Fourteen cases of Japanese PSE by PSS without cirrhosis.

Age	Sex	Blood ammonia[a], µg/dL	Asterixis	Estimated grade of PSE[21]	Ref. No.
67	Female	84	+	1	12
60	Male	100	+	1	14
60	Female	131	+	2	11
66	Female	141	+	2	16
66	Male	170	−	1	20
75	Male	184[a]	−	4	15
73	Female	187	−	1	9
69	Female	210	−	2	3
72	Female	211	+	4	18
49	Female	217	+	3	13
74	Male	218	−	2	This study
69	Female	228	+	3	10
63	Male	273	N/A	2	19
80	Female	300[a]	+	3	8
37	Female	317	−	4	17

Abbreviations: N/A, not applicable; PSE, portal-systemic encephalopathy; PSS, portal-systemic shunt.
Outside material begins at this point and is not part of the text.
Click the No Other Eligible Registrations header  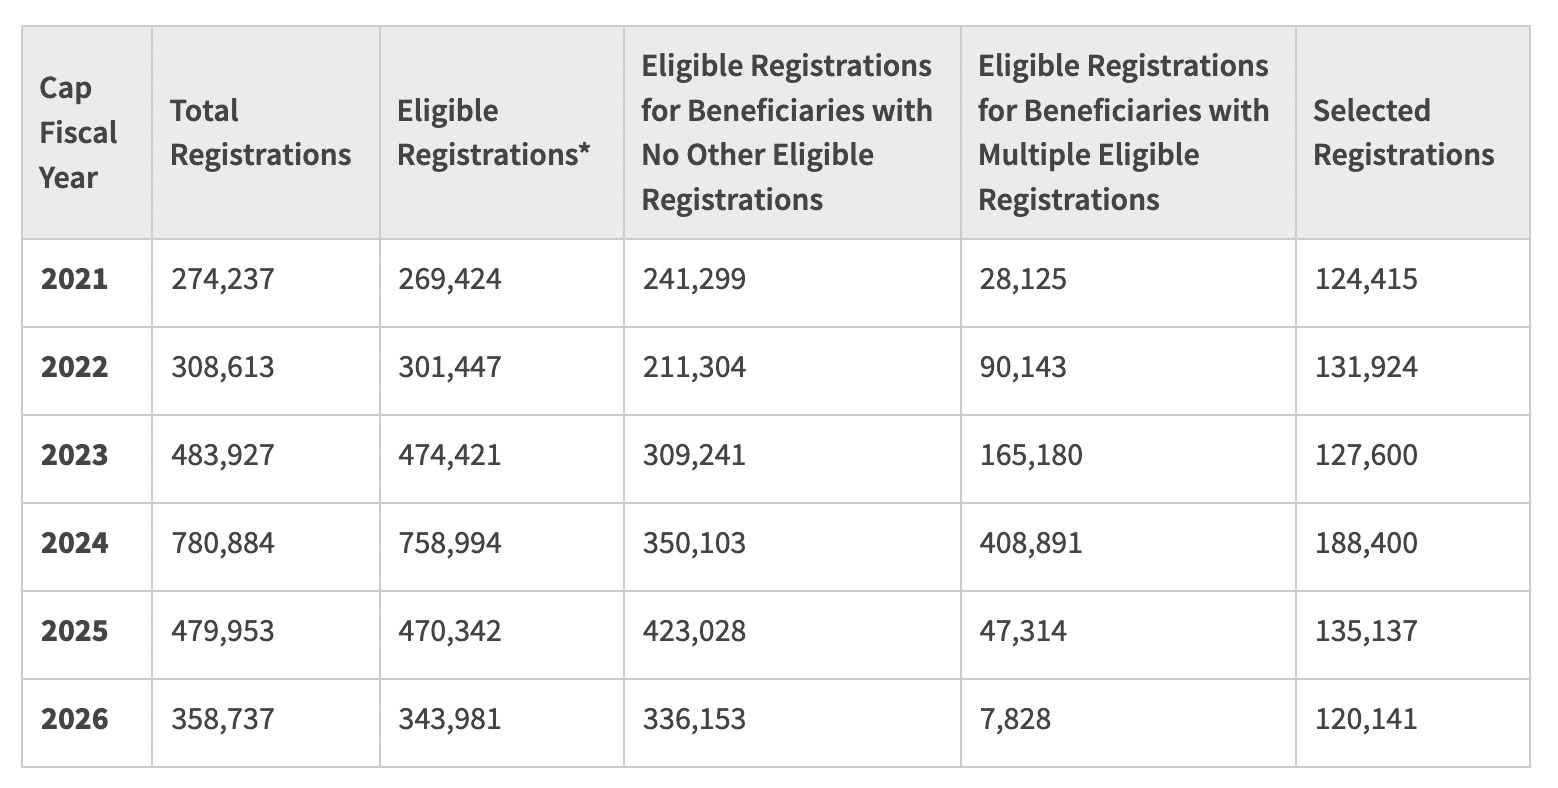point(786,133)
These 2 values reported in the papers were confirmed unit errors by personal communications.

Figure 2.

The correlation chart between blood ammonia levels and estimated grades of portal-systemic encephalopathy of portal-systemic shunt without cirrhosis.

We should note that repeated ammonia blood tests are important for the diagnosis of IPSSwoC in elderly patients when they present psychiatric symptoms because blood ammonia level could be changeable according to daily activity and because of the factors of hyperammonemia. Limitation is that the grade of PSE was estimated only through the information described in each paper. It is necessary to accumulate and evaluate IPSSwoC data prospectively. And it is important to investigate how many blood ammonia tests are needed to not overlook IPSSwoC.